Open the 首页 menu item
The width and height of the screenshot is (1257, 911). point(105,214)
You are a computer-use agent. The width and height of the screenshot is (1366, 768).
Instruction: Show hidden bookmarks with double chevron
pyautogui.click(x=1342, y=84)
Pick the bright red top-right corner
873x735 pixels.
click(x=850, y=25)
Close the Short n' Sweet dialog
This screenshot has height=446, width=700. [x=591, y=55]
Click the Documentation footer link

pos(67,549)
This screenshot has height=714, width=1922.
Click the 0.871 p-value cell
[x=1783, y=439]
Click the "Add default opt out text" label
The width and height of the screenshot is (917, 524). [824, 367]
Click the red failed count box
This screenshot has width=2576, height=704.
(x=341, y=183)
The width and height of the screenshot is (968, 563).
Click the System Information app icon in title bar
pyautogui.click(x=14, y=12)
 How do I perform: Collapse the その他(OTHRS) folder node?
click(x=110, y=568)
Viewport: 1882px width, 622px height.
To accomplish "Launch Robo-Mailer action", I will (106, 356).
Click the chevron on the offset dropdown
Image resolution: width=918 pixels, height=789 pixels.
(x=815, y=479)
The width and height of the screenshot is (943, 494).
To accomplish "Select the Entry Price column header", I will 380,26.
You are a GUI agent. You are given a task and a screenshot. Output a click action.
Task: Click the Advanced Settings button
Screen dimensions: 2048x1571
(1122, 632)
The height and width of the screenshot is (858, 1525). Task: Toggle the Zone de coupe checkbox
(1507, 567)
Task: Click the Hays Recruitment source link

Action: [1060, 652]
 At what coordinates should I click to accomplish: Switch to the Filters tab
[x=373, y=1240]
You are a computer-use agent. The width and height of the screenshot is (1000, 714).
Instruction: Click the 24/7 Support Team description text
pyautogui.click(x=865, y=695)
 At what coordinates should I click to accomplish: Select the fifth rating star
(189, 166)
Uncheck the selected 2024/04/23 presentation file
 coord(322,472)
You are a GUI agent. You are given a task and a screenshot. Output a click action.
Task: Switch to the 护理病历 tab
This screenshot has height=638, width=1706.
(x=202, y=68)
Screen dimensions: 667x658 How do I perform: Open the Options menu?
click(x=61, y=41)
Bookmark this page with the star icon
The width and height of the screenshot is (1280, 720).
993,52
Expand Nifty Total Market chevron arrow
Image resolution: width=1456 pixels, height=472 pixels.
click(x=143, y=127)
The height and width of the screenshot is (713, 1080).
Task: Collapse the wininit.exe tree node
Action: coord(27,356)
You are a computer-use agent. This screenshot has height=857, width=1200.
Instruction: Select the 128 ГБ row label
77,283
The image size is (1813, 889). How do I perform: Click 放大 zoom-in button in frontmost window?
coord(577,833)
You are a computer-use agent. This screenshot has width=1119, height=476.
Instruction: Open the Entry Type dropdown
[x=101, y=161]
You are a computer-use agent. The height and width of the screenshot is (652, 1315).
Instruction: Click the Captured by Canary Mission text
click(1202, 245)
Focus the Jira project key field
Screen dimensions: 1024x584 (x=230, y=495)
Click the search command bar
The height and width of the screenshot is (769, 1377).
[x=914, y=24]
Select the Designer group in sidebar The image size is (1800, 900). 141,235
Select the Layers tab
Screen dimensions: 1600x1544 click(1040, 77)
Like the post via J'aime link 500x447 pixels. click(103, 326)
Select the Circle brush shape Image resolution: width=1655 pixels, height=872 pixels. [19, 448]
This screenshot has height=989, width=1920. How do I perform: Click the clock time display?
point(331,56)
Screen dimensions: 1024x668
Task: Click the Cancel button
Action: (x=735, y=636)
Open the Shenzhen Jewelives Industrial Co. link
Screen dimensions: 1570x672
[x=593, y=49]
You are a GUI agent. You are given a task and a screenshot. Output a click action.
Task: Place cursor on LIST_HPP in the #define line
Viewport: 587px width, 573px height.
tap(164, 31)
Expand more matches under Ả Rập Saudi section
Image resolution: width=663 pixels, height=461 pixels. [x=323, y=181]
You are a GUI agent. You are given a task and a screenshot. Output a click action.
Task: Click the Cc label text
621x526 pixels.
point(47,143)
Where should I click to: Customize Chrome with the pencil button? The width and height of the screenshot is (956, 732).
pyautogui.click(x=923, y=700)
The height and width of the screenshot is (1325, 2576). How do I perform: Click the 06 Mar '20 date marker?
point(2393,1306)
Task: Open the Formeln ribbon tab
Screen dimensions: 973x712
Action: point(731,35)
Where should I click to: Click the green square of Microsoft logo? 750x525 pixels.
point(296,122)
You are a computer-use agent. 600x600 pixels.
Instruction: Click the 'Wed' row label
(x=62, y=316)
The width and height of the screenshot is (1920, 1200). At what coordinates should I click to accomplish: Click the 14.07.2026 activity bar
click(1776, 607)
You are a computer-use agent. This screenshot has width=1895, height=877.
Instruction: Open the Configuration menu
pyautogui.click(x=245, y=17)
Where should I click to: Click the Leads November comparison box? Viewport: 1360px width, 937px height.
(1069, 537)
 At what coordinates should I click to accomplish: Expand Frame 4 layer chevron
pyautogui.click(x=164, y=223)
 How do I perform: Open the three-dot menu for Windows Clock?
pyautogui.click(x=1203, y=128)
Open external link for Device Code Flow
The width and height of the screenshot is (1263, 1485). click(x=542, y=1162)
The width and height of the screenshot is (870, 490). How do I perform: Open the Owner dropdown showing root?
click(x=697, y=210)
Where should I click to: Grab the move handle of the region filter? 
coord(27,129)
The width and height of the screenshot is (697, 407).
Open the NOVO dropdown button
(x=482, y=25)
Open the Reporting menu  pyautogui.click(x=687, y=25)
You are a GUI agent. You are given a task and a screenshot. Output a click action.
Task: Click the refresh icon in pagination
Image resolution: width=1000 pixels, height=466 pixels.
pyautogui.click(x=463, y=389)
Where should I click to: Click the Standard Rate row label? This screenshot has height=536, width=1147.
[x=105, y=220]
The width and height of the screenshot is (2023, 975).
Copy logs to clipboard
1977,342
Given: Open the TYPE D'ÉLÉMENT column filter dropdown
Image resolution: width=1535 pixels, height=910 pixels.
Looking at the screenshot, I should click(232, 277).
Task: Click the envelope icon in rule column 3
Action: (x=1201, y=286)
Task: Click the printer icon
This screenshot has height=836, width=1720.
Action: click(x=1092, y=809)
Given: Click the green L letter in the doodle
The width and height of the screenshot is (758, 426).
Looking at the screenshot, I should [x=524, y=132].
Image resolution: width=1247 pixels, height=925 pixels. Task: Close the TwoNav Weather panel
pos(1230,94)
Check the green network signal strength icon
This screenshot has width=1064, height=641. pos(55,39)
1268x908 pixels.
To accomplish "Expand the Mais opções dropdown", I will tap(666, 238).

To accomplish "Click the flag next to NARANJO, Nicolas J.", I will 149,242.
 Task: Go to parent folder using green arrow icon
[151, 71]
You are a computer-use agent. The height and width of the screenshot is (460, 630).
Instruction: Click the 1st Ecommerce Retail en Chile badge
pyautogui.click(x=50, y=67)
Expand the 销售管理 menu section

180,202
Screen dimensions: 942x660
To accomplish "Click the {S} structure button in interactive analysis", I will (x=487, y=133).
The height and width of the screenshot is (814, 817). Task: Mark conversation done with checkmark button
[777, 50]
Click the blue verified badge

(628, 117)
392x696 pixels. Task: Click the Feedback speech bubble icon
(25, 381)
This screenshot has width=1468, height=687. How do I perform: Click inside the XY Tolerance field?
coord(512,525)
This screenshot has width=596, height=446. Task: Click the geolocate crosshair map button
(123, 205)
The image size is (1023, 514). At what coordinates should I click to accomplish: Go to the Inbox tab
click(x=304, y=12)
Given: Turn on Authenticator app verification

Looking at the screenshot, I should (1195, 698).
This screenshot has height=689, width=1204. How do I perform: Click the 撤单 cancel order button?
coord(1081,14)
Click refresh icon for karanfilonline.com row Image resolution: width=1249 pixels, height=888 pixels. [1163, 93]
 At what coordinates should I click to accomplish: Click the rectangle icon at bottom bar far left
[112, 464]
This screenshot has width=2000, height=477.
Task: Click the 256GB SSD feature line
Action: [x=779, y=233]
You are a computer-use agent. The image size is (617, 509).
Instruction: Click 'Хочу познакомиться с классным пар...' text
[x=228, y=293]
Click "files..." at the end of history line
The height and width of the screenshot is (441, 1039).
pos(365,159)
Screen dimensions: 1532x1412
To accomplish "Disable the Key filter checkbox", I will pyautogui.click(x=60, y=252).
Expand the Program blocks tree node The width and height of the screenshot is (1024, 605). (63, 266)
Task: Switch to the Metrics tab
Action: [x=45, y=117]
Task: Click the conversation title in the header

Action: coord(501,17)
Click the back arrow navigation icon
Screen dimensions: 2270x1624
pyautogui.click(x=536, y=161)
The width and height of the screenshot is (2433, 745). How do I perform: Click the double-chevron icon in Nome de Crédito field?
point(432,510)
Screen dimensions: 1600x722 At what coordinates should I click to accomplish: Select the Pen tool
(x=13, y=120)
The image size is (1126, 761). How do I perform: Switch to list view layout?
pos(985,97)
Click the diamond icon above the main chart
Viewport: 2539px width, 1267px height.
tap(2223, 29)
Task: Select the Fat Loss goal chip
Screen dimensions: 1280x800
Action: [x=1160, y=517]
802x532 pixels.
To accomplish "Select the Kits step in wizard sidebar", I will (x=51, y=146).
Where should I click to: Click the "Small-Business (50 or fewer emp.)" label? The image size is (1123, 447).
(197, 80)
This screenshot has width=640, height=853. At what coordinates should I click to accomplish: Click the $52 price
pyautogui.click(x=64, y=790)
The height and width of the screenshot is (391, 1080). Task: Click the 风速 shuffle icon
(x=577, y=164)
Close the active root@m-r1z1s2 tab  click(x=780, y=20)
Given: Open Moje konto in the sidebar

**WHAT YOU ARE ASKED TO DO**
Would you please copy exactly the part of the entries above that begins at the line containing "Screen dimensions: 667x658" and ends at the line containing "Expand Nifty Total Market chevron arrow", both lines included?

**OUTPUT**
Screen dimensions: 667x658 How do I perform: Open the Options menu?
click(x=61, y=41)
Bookmark this page with the star icon
The width and height of the screenshot is (1280, 720).
993,52
Expand Nifty Total Market chevron arrow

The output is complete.